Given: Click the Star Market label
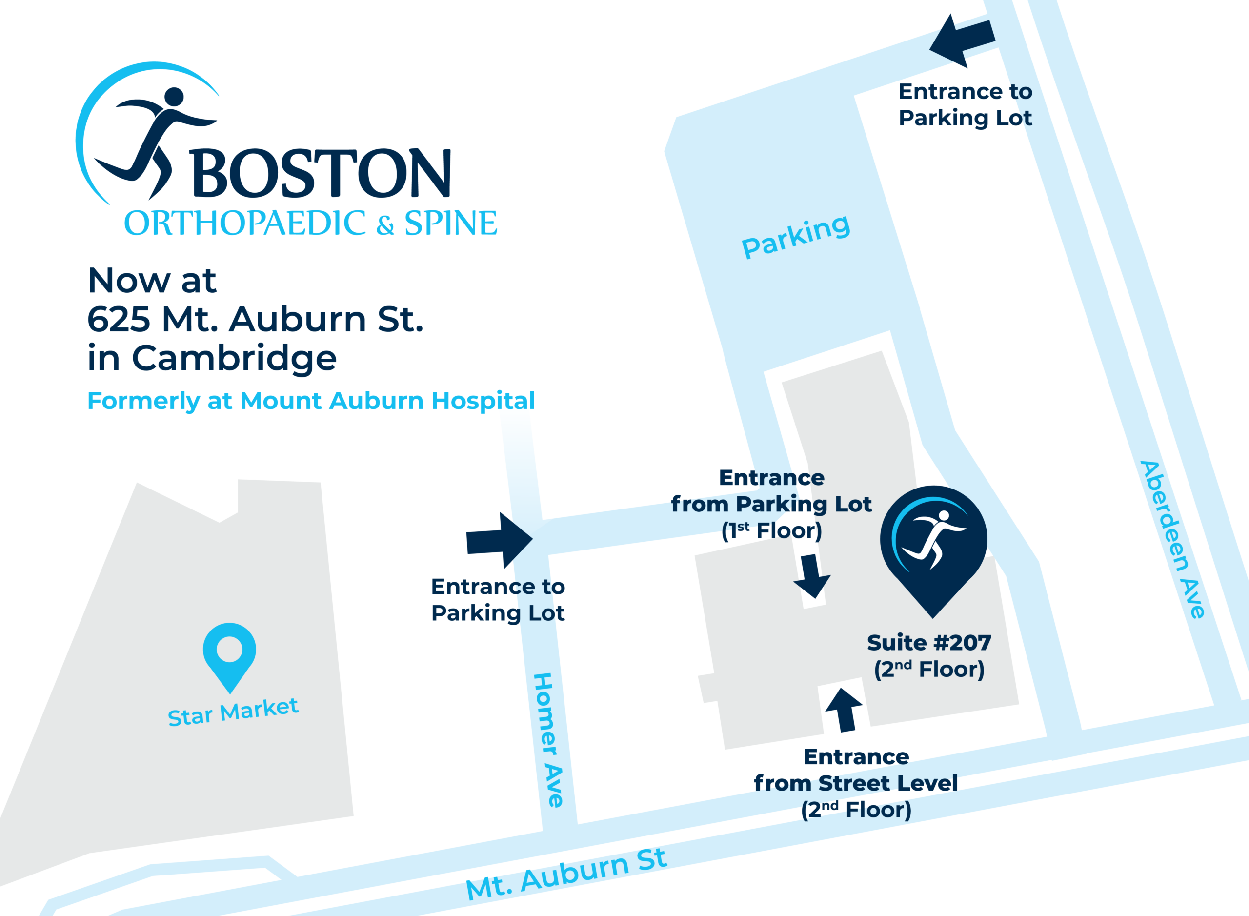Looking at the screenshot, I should click(233, 712).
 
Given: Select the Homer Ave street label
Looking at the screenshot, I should click(548, 740).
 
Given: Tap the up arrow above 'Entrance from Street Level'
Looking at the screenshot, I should click(844, 710).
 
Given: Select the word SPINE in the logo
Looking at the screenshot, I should click(450, 224).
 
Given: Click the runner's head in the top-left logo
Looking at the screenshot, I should click(174, 97).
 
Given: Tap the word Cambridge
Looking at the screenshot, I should click(234, 358).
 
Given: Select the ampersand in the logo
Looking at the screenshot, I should click(385, 225).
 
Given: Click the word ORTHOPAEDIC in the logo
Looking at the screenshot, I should click(244, 224).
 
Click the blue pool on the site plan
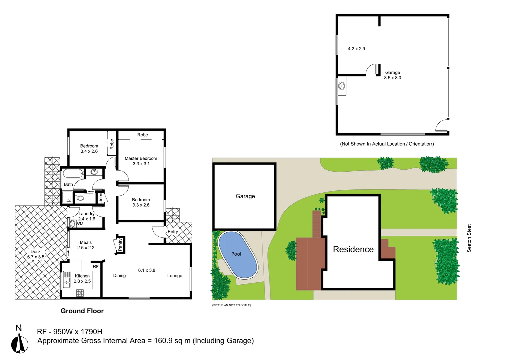point(238,254)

◆ ◆ ◆ ◆ ◆

Present every line of the items above as a numbered list, skipping blank lines and leaving out the pictures.

WRITTEN REPLY -
1. Given: Click the Star Market label
2. Looking at the screenshot, I should click(233, 712).
3. Given: Select the Homer Ave street label
4. Looking at the screenshot, I should click(548, 740).
5. Given: Tap the up arrow above 'Entrance from Street Level'
6. Looking at the screenshot, I should click(844, 710).
7. Given: Select the word SPINE in the logo
8. Looking at the screenshot, I should click(450, 224).
9. Given: Click the runner's head in the top-left logo
10. Looking at the screenshot, I should click(174, 97).
11. Given: Tap the word Cambridge
12. Looking at the screenshot, I should click(234, 358).
13. Given: Select the ampersand in the logo
14. Looking at the screenshot, I should click(385, 225).
15. Given: Click the word ORTHOPAEDIC in the logo
16. Looking at the screenshot, I should click(244, 224).
17. Click the blue pool on the site plan
18. point(238,254)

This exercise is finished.